Education & opportunity — Helps

moderate · moderate confidence

This policy aims to improve inclusion for children with special needs, provide free breakfast clubs in every primary school, and cut school uniform costs — all of which could help poorer children access better education. The main caveat is whether the funding is enough to make the SEND reforms work in practice.

The evidence

Biggest unknown: Whether the £1.6 billion Inclusive Mainstream Fund and shift from EHCPs to weaker Individual Support Plans will genuinely improve outcomes for SEND children, or reduce their legally enforceable support.

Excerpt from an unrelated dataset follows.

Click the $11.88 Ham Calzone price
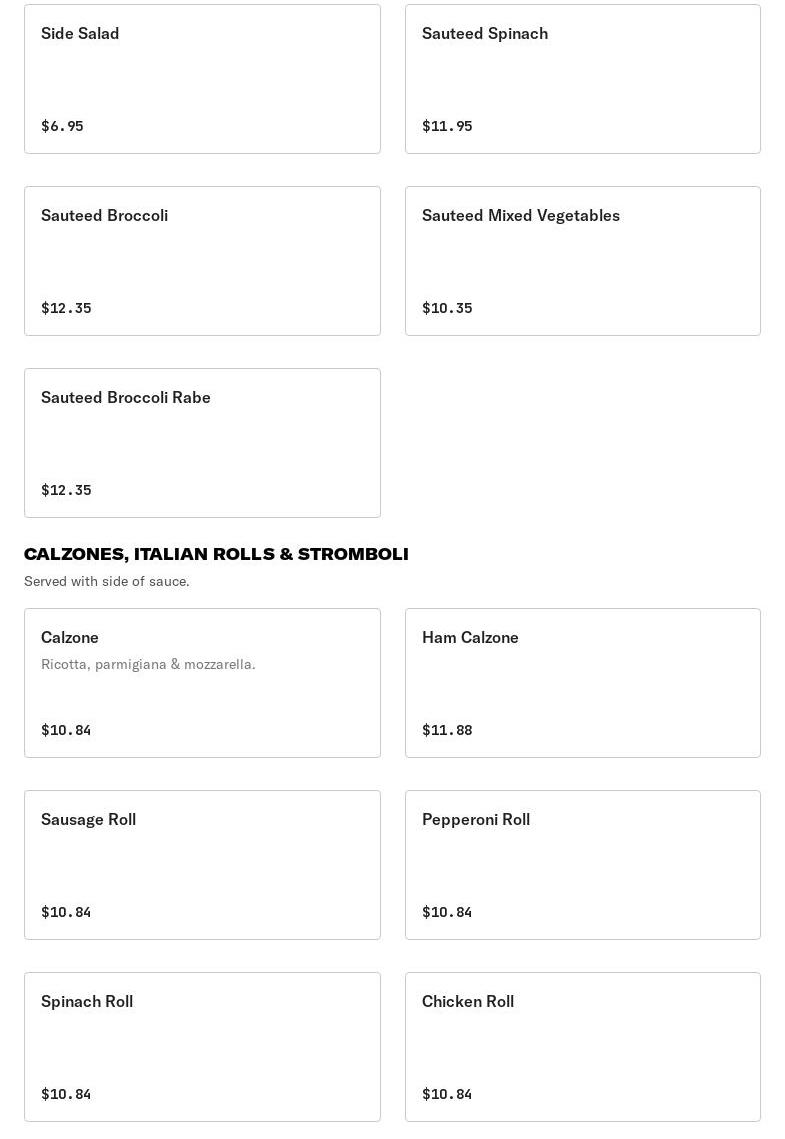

Our reading: This policy bundles three distinct interventions: SEND reform, free breakfast clubs, and uniform cost limits. Each has a plausible positive effect on O7's criteria, but each also carries significant implementation uncertainty. On SEND: the mainstream inclusion drive addresses a real and worsening problem — SEND pupils in mainstream fell sharply over the past decade while specialist rolls rose, partly because mainstream schools lacked expertise and sometimes gamed admissions. Requiring school cooperation with local authorities and investing £3 billion in new specialist places are meaningful structural steps. However, the proposed replacement of EHCPs with ISPs is a serious downside risk: critics with cited evidence argue ISPs lack legal enforceability, and government's own projections show one in eight high-needs children moving to weaker plans. The Alliance for Inclusive Education also noted very little early progress. The balance of cited evidence suggests genuine ambition with a real risk of weakening legal protections for the most vulnerable pupils — a mixed but net-uncertain picture for SEND children specifically. On breakfast clubs: the evidence supports modest educational gains (better concentration, reduced absence) from breakfast programmes, and the IFS endorses cost-effectiveness. The £315 million commitment is substantial though the IFS flags it may not stretch to a full childcare-model rollout for all pupils, and take-up historically runs at only 20–35%. The attendance boost claim is also questioned. Net effect is modestly positive for learning-readiness, especially for poorer pupils. On uniform costs: capping branded items at three is a direct, concrete financial relief for families — the Children's Society data shows uniforms cost £287–£422, and the measure is estimated to save over £50 per child. One in five schools was increasing branded items even under existing guidance, so statutory limits are a meaningful step up. The Schoolwear Association's counter-claim (that quality items last longer) is an advocacy-sector view without independent corroboration in the evidence. Overall, the policy improves O7 on balance — it targets real barriers (cost, SEND inclusion, mainstream expertise) with funded commitments. The SEND legal-protection concern is the most serious caveat and prevents a 'major' rating.